Git require SSL and linking that statically is trouble. So even if libgit2 is linked statically, it will probably still need libssl as a dynamically loaded dependency.

Ah, makes sense. Thanks for speaking to it.

So maybe a libgit2 based resolver can just be an optional alternative resolver to the CLI based resolver which can be used in situations where you want a fully self-contained executable that doesn't have any binary depdencies.

That could be interesting. I think the biggest value add in using libgit2 might just be not having to shell out for everything - which could lead to a much easier time implementing and maintaining new features.

Clones are slower though, so I'm currently working on an experiment that sees if Crystal's concurrency mechanism can be applied to a custom transport. Will definitely keep this thread updated.
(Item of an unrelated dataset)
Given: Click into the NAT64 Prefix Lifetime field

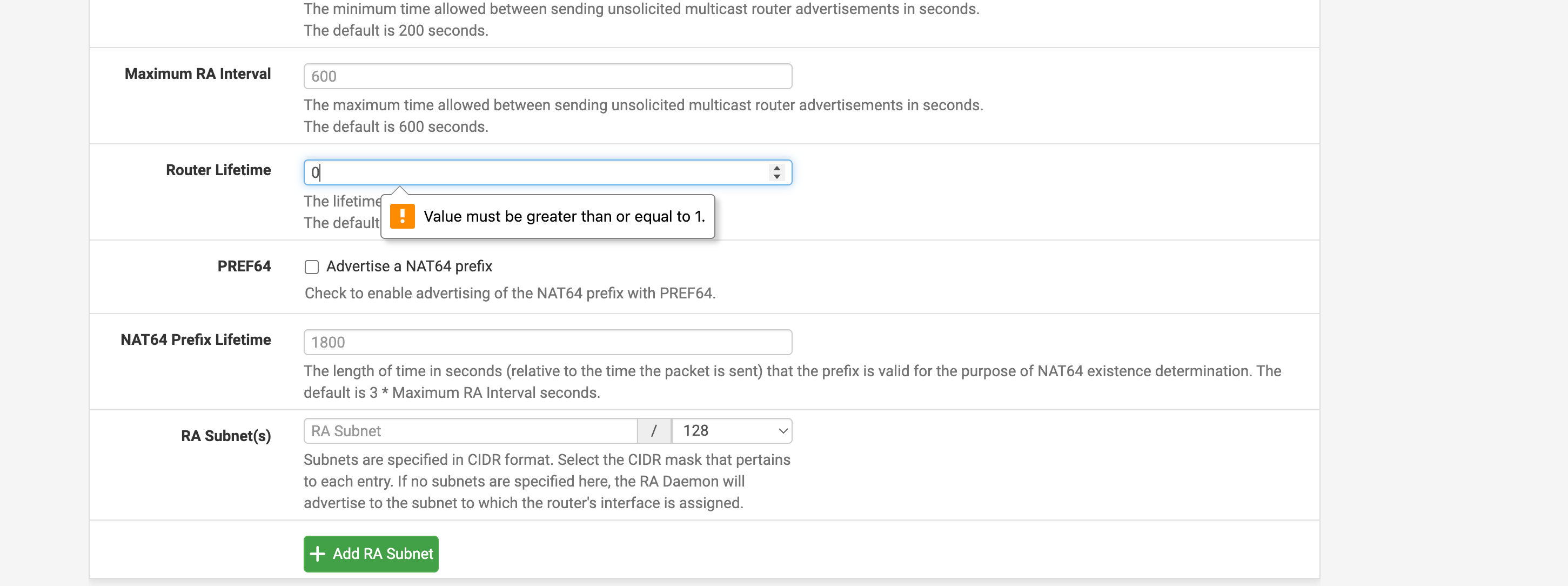Looking at the screenshot, I should tap(547, 342).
Another note that might be problematic is that Grits is linked against libgit2.so.1.3 specifically, because I noticed some of the APIs weren't compatible between versions. I'd love to remove this requirement by making it work with latest, but I haven't done so yet.
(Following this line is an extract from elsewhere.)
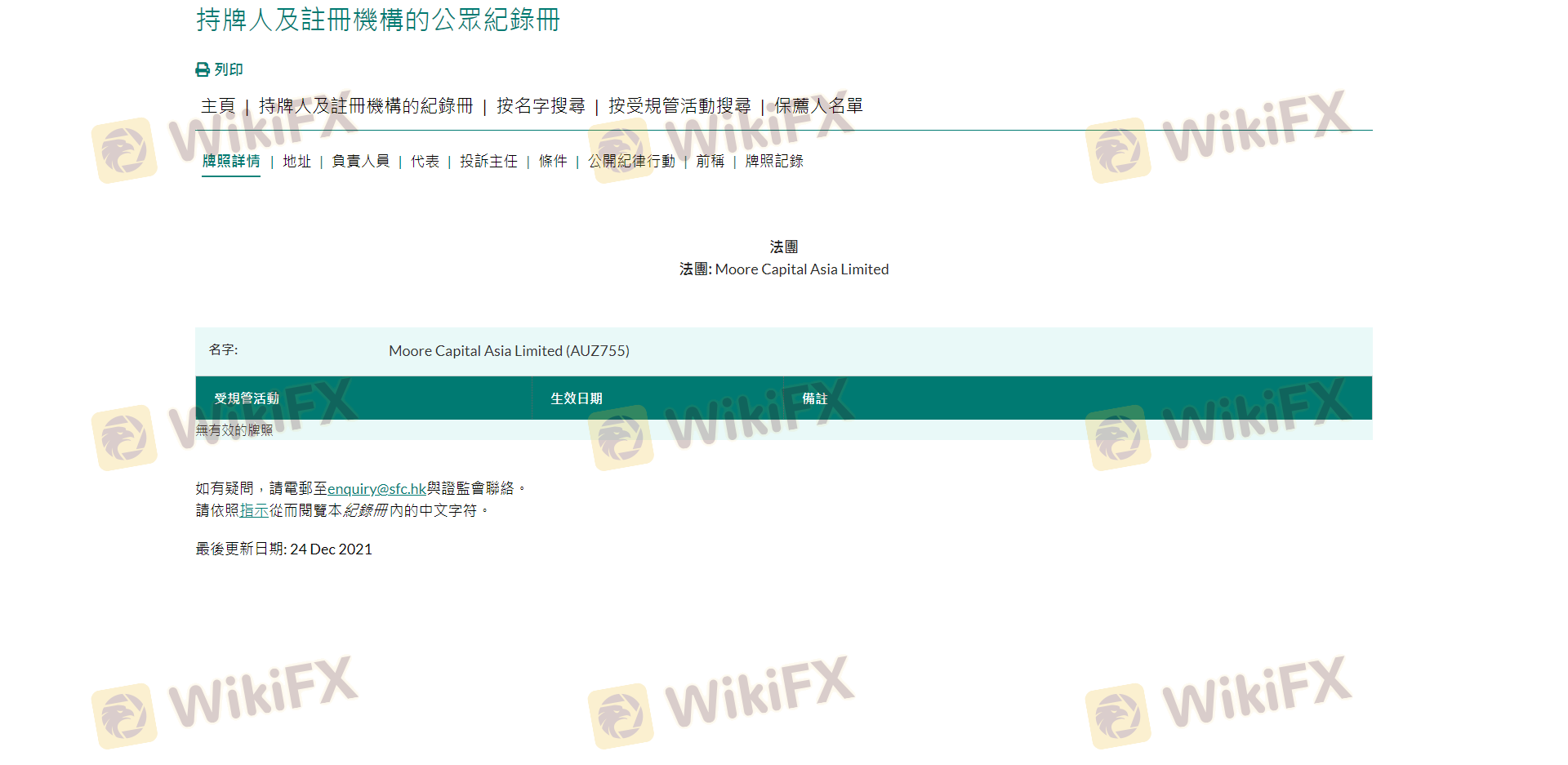
Task: Click the 受規管活動 column header
Action: point(247,398)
hugopl commented 1 year ago

I used libgit in one of my projects and what I could say is:

It breaks the API very often, so it's normal for me to upgrade my system then notice that I can't load my program anymore because it failed to load libgit.so... then I need to recompile it... OTOH git CLI is stable as a rock and works.

skinnyjames commented 1 year ago

It breaks the API very often, so it's normal for me to upgrade my system then notice that I can't load my program anymore because it failed to load libgit.so... then I need to recompile it... OTOH git CLI is stable as a rock and works.

Yeah. I've run into this too. Using libgit as a resolver would likely mean statically linking some version of libgit. I haven't had much success in using a custom transport, and I also haven't spent much time in making sense of the resolvers.

Since I can't seem to make clones faster either, I'm not sure the benefits are currently there. I'm happy to speak to any of the work I've done if somebody is interested in picking it up, but I probably won't be following up on this anymore, sorry.

straight-shoota commented 1 year ago

Yeah, linking libgit2 statically isn't easy either. I think mostly because it depends on libssl. That's a nightmare to link statically.